● DIRECTIONS
For this exercise, please reproduce the records below word for word, from the first line through the line with "John Diva And The Rockets Of Love (365, 1915)".

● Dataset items
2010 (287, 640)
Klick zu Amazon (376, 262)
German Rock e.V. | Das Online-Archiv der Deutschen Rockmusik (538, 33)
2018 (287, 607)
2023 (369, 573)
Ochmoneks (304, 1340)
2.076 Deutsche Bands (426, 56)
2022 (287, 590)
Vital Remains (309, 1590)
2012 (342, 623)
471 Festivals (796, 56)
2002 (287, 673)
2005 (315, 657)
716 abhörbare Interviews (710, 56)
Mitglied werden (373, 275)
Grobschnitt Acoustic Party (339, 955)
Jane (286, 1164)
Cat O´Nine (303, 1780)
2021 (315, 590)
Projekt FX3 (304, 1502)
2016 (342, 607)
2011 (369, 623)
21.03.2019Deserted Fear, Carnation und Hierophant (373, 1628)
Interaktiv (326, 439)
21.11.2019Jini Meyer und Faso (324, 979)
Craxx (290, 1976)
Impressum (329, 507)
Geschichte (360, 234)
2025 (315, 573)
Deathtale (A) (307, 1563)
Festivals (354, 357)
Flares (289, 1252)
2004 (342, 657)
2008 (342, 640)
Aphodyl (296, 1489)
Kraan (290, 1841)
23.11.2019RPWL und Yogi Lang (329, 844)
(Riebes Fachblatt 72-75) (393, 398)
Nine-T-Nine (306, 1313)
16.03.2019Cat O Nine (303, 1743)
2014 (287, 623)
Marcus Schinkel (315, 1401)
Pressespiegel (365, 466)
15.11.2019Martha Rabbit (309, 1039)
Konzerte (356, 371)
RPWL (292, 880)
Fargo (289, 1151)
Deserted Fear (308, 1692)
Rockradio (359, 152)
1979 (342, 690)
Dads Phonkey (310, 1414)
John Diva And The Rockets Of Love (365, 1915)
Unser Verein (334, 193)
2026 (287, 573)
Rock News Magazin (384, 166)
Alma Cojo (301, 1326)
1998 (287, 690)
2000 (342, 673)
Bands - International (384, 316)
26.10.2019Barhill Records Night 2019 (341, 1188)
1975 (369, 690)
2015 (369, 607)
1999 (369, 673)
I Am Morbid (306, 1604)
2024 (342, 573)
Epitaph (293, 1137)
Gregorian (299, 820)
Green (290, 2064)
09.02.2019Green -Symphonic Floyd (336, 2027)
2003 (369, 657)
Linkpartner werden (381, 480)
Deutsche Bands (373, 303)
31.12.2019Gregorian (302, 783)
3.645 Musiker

● EXERCISE RESULT
2010 (287, 640)
Klick zu Amazon (376, 262)
German Rock e.V. | Das Online-Archiv der Deutschen Rockmusik (538, 33)
2018 (287, 607)
2023 (369, 573)
Ochmoneks (304, 1340)
2.076 Deutsche Bands (426, 56)
2022 (287, 590)
Vital Remains (309, 1590)
2012 (342, 623)
471 Festivals (796, 56)
2002 (287, 673)
2005 (315, 657)
716 abhörbare Interviews (710, 56)
Mitglied werden (373, 275)
Grobschnitt Acoustic Party (339, 955)
Jane (286, 1164)
Cat O´Nine (303, 1780)
2021 (315, 590)
Projekt FX3 (304, 1502)
2016 (342, 607)
2011 (369, 623)
21.03.2019Deserted Fear, Carnation und Hierophant (373, 1628)
Interaktiv (326, 439)
21.11.2019Jini Meyer und Faso (324, 979)
Craxx (290, 1976)
Impressum (329, 507)
Geschichte (360, 234)
2025 (315, 573)
Deathtale (A) (307, 1563)
Festivals (354, 357)
Flares (289, 1252)
2004 (342, 657)
2008 (342, 640)
Aphodyl (296, 1489)
Kraan (290, 1841)
23.11.2019RPWL und Yogi Lang (329, 844)
(Riebes Fachblatt 72-75) (393, 398)
Nine-T-Nine (306, 1313)
16.03.2019Cat O Nine (303, 1743)
2014 (287, 623)
Marcus Schinkel (315, 1401)
Pressespiegel (365, 466)
15.11.2019Martha Rabbit (309, 1039)
Konzerte (356, 371)
RPWL (292, 880)
Fargo (289, 1151)
Deserted Fear (308, 1692)
Rockradio (359, 152)
1979 (342, 690)
Dads Phonkey (310, 1414)
John Diva And The Rockets Of Love (365, 1915)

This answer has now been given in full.